Mit meinen Kollegen der Menschenrechtsorganisation Ain-o-Salish-Kendro fahre ich nach Kushtia, in den Westen von Bangladesch. Wir besuchen Menschen, die Opfer von Gewalt und Rechtsverletzungen wurden. Die Bandbreite der Ungesetzlichkeiten reicht von unrechtmäßigen Scheidungen über Betrug um Landbesitz bis zu Morddrohungen. Vor allem Frauen und Landlose sind die Leidtragenden von Gewalt. Ihr niedriger Bildungsstand und ihre Armut machen sie zum Spielball einflussreicher und wohlhabender Familien. NETZ hat zusammen mit Ain-o-Salish-Kendro ein Programm entwickelt, um diesen benachteiligten Menschen Zugang zu ihrem Recht zu verschaffen. Das Projekt wird durch Spenden und das deutsche Entwicklungsministerium finanziert. Durch Schulung lokaler Meinungsführer und die Gründungen lokaler Menschenrechtsgruppen wird ein Netzwerk geschaffen, um die Opfer der Machtstrukturen aufzufangen und zu unterstützen. Zum Beispiel wurde in Kushtia ein zwölfjähriges Mädchen vergewaltigt. Da der Täter einer einflussreichen Familie angehört, wurde er nicht vor ein Gericht gestellt. Die Menschenrechtsgruppen organisierten eine Demonstration, damit ein ordentliches Gerichtsverfahren durchgeführt wird. Alle Mitglieder der Gruppen arbeiten ehrenamtlich. Selbst von Drohungen lokaler Machthaber, die um den Verlust ihrer Vorrechte fürchten, lassen sie sich nicht abhalten. Diesen Menschen, die sich für ein besseres Bangladesch einsetzen, in dem alle Menschen gleich sind, gehört mein ganzer Respekt.

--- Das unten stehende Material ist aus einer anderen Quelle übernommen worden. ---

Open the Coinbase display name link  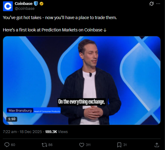[x=24, y=4]
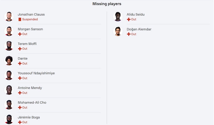Viewport: 214px width, 125px height.
Task: Click the red card Suspended icon
Action: coord(20,19)
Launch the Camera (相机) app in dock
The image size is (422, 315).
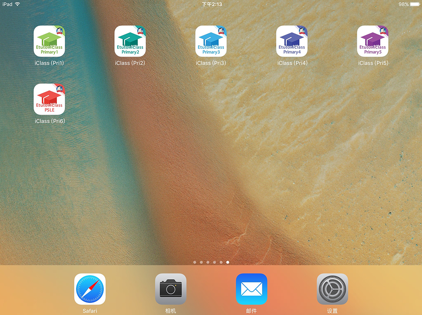[171, 289]
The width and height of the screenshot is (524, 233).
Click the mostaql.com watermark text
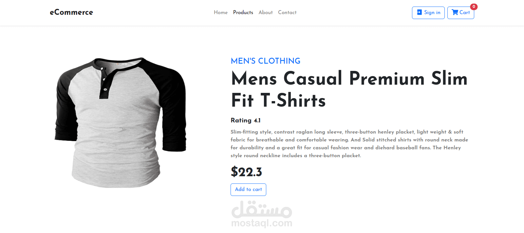click(262, 223)
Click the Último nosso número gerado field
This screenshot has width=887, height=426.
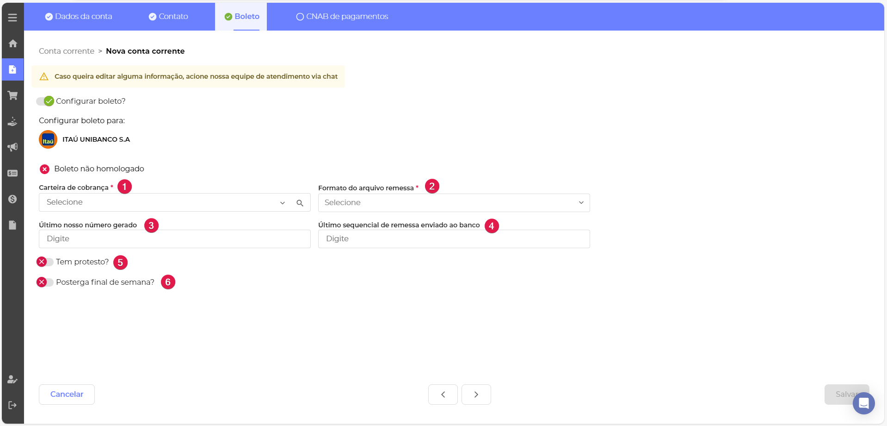point(174,239)
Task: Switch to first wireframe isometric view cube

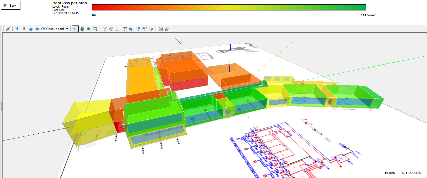Action: tap(105, 29)
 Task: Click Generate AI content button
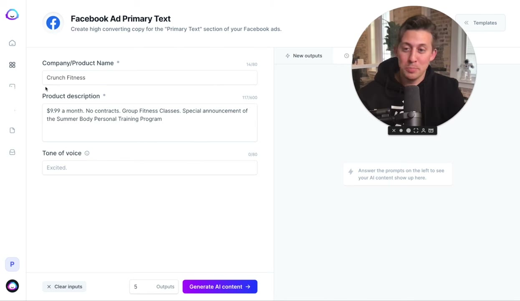pyautogui.click(x=220, y=286)
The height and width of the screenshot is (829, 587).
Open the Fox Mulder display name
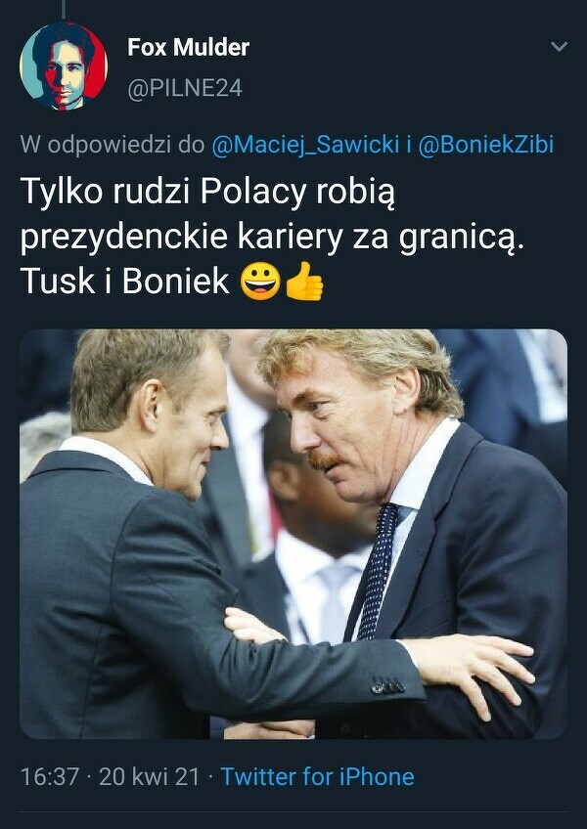188,48
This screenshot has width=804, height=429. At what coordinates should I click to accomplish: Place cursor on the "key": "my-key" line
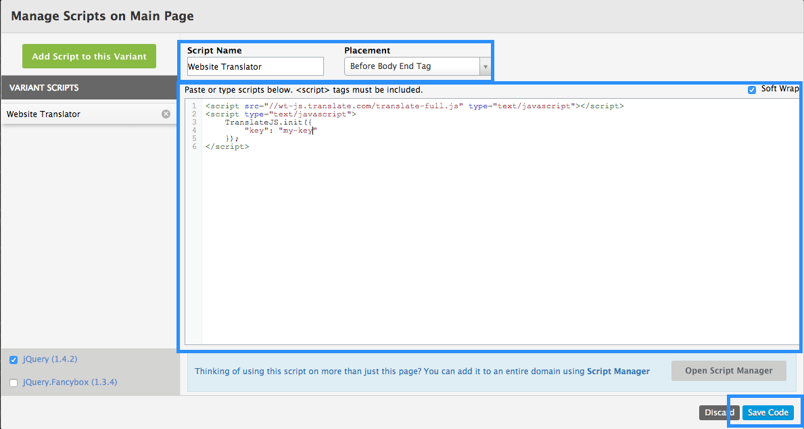point(281,131)
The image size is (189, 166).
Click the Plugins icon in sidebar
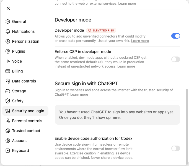tap(8, 51)
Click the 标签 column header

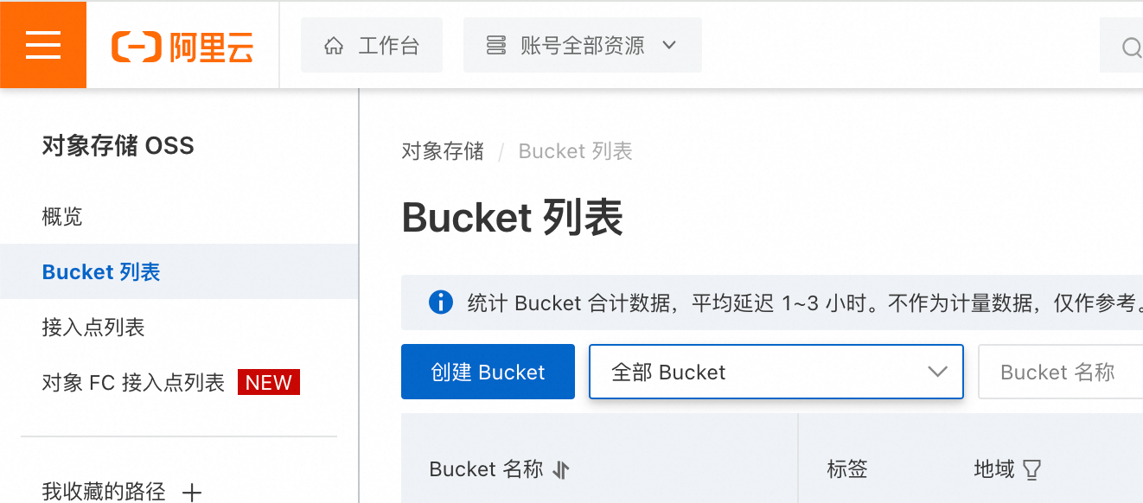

Zusammen mit zwei anderen Freiwilligen erstelle ich einen Bericht über das Grundschulsystem in Bangladesch. Der Schwerpunkt von Nils liegt auf der Arbeit mit Kindern, die ethnischen Minderheiten angehören. Julius arbeitet mit behinderten Kindern. Meine Aufgabe ist es, die Situation von Mädchen in ländlichen Schulen darzustellen. Oft haben Mädchen nicht die gleichen Zugangsmöglichkeiten zu Bildung wie ihre Brüder. Alte Traditionen in einer stark von Männern dominierten Gesellschaft sind die wichtigste Ursache. Eine bessere Bildung bedeutet zugleich mehr Gerechtigkeit und Gleichheit für die Mädchen und Frauen in Bangladesch. Denn wer nicht lesen kann, kennt auch seine Rechte nicht. Um mir ein Bild von der Lage machen zu können, führe ich Interviews mit vier Mädchen. Die zehnjährige Rani mit ihren großen Augen, den schwarzen Haaren und ihrer hellblauen Schuluniform ist zunächst noch etwas schüchtern. Doch Dank Saba, einer Kollegin von Ain-o-Salish-Kendro, die mir hilft das Gespräch zu führen, taut sie schnell auf. Sie erzählt, dass sie erst vor einem Jahr eingeschult wurde. Jetzt besucht sie jedoch schon die fünfte Klasse, die ihrem Alter entspricht. Ranis Vater arbeitet am Schalter eines Busunternehmens. Sein Verdienst ist so gering, dass die Familie davon nicht überleben kann. So haben Ranis Brüder, die elf und zwölf Jahre alt sind, die Schule abgebrochen und arbeiten in einem kleinen Laden in Kushtia. Saba meint, dass dies leider kein Einzelfall ist, vor allem in ländlichen Gebieten. Nach offiziellen Angaben werden heute neunundneunzig Prozent der Kinder Bangladeschs in die erste Klasse eingeschult. Doch ein Drittel der Kinder bricht die Grundschule vorzeitig ab.

Wie alle anderen Deutschen in Bangladesch, die bei der Botschaft, für die staatliche Entwicklungshilfe oder für ein Unternehmen arbeiten, sind wir Freiwilligen auch zum Neujahrsempfang des deutschen Botschafters in Bangladesch eingeladen. Als wir in der Residenz des Botschafters in Dhaka ankommen, begrüßt er uns persönlich. Er interessiert sich sehr für unsere Arbeit und unsere Erfahrungen. Natürlich erzählen wir auch die eine oder andere lustige Geschichte, die Ihr bereits aus meinen früheren Berichten kennt. Ihr könnt Euch sicher gut vorstellen, wie toll es ist, nach über drei Monaten in Bangladesch wieder einmal heimatliche Kost zu bekommen: Häppchen mit gekochtem Schinken, Leberwurst und Käse, Pizzabrot und Linsensuppe. Da wir mit Abstand die jüngste und lebhafteste Gruppe unter einem sonst eher älteren Publikum sind, gesellen sich im Laufe des Abends immer mehr Leute zu uns. Am Ende gehören wir zu den Letzten die - nach einem sehr interessanten und netten Abend - die Feier verlassen.